Start of Provided passage
Oral Presentation 25th Annual Lorne Proteomics Symposium 2020

Deciphering the stage-specific glycoprotein signatures of colorectal cancer using integrated mass spectrometry-based omics (#45)

Rebeca Kawahara Sakuma 1 , Sayantani chatterjee 1 , Nicolle Packer 1 , Giuseppe Palmisano 2 , Seong Beom Ahn 1 , Morten Thaysen-Andersen 1
  1. Macquarie University, Sydney, NSW, Australia
  2. Departament of Parasitology, University of Sao Paulo, Sao Paulo, SP, Brazil

Glycobiology plays central roles in colorectal cancer (CRC) as exemplified by the aberrant glycosylation decorating immune and CRC-derived glycoproteins. Previous efforts have explored the changes in protein glycosylation in CRC, but the site-specific information of the proteins carrying altered glycosylation as well as their cellular origin is crucially missing. In this study, we used integrated mass spectrometry-based quantitative glycomics and glycoproteomics to characterise the N-glycosylation of non-depleted plasma proteins and peripheral blood mononuclear cell (PBMC) obtained from CRC patients spanning four disease stages (Dukes I-IV, n=7/stage) and age-matched healthy donors (n=8). Porous graphitised carbon (PGC)–LC-MS/MS N-glycomics revealed a total of 74 and 44 biosynthetically-related N-glycans from plasma and PBMC, respectively, across the sample cohort. The plasma N-glycome showed 26 N-glycans including the abundant biantennary mono- and bi-α2,6-sialylated glycans with and without α1,6-fucosylation and the related but less abundant tri- and tetra-antennary core-fucosylated sialoglycans. The N-glycome displayed stage-specific expression profiles that also differed quantitatively from the N-glycan profile of plasma proteins from healthy blood. The PBMC N-glycome data displayed a high abundance of paucimannosidic structures in particular in late stages of CRC. Integrated glycomics and glycoproteomics data analysis and adjustment for stage-specific protein level variations revealed that the CRC stage-specific plasma N-glycome changes were recapitulated at the individual glycosylation site level of the ten most abundant plasma glycoproteins including haptoglobin, Ig gamma-1 chain C region and fibrinogen. The glycoproteome of PBMC revealed that myeloperoxidase is an important contributor to the elevation of paucimannose observed in PBMCs from patients with advanced CRC. This study demonstrates the immense yet often under-utilised potential of employing integrated MS-based glycomics and glycoproteomics to deconstruct the regulation of the cell-, protein- and tumour-stage-specific glycosylation associated with CRC onset and development.
End of Provided passage
Start of Supplied data
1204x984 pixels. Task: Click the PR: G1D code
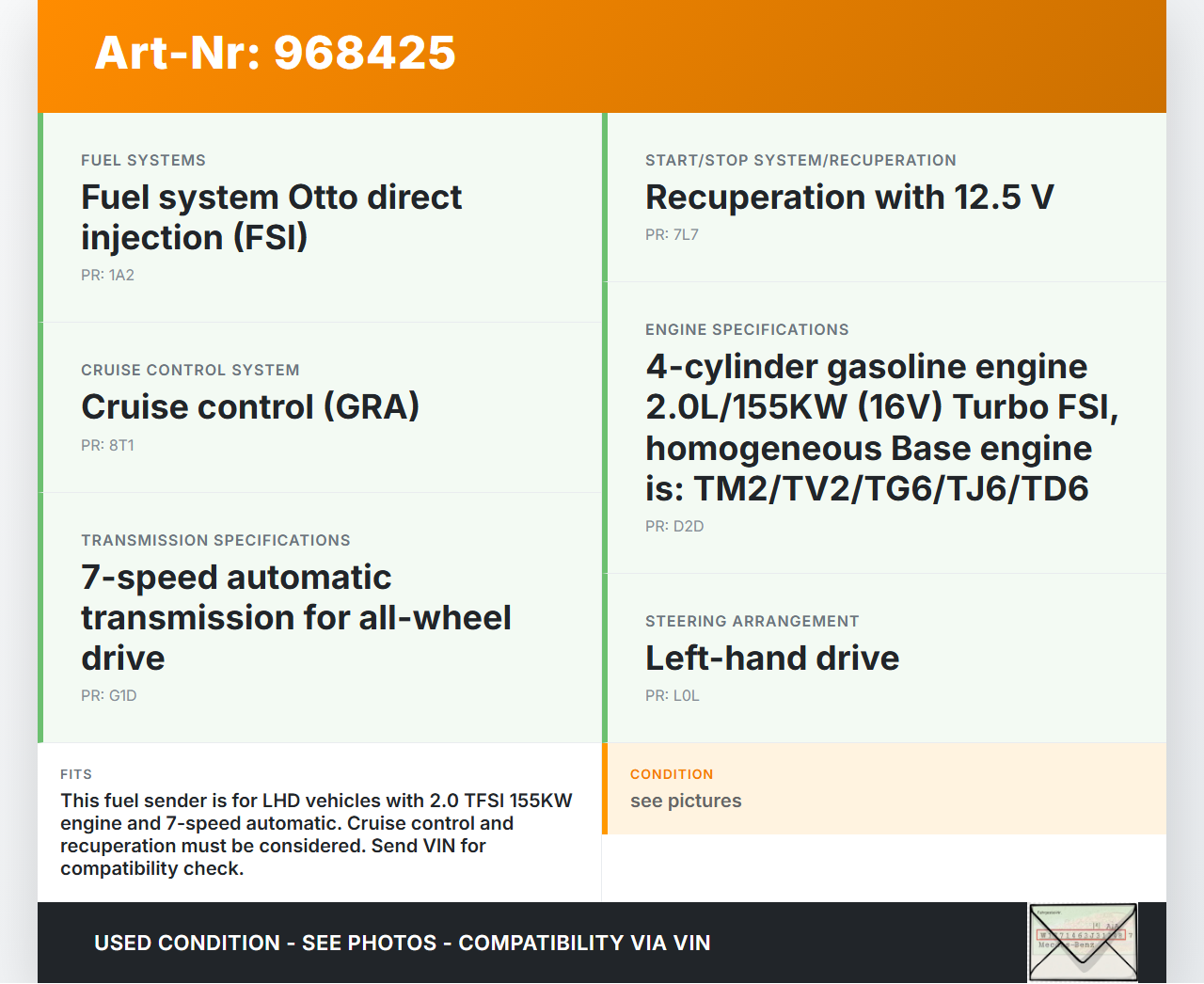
End of Supplied data
■ What you should do
Update the symposium abstract, starting at "Oral Presentation 25th" and ending at "spectrometry-based omics (#45)", so that "Oral Presentation" becomes "Poster Presentation".

■ Solution to this problem
Poster Presentation 25th Annual Lorne Proteomics Symposium 2020

Deciphering the stage-specific glycoprotein signatures of colorectal cancer using integrated mass spectrometry-based omics (#45)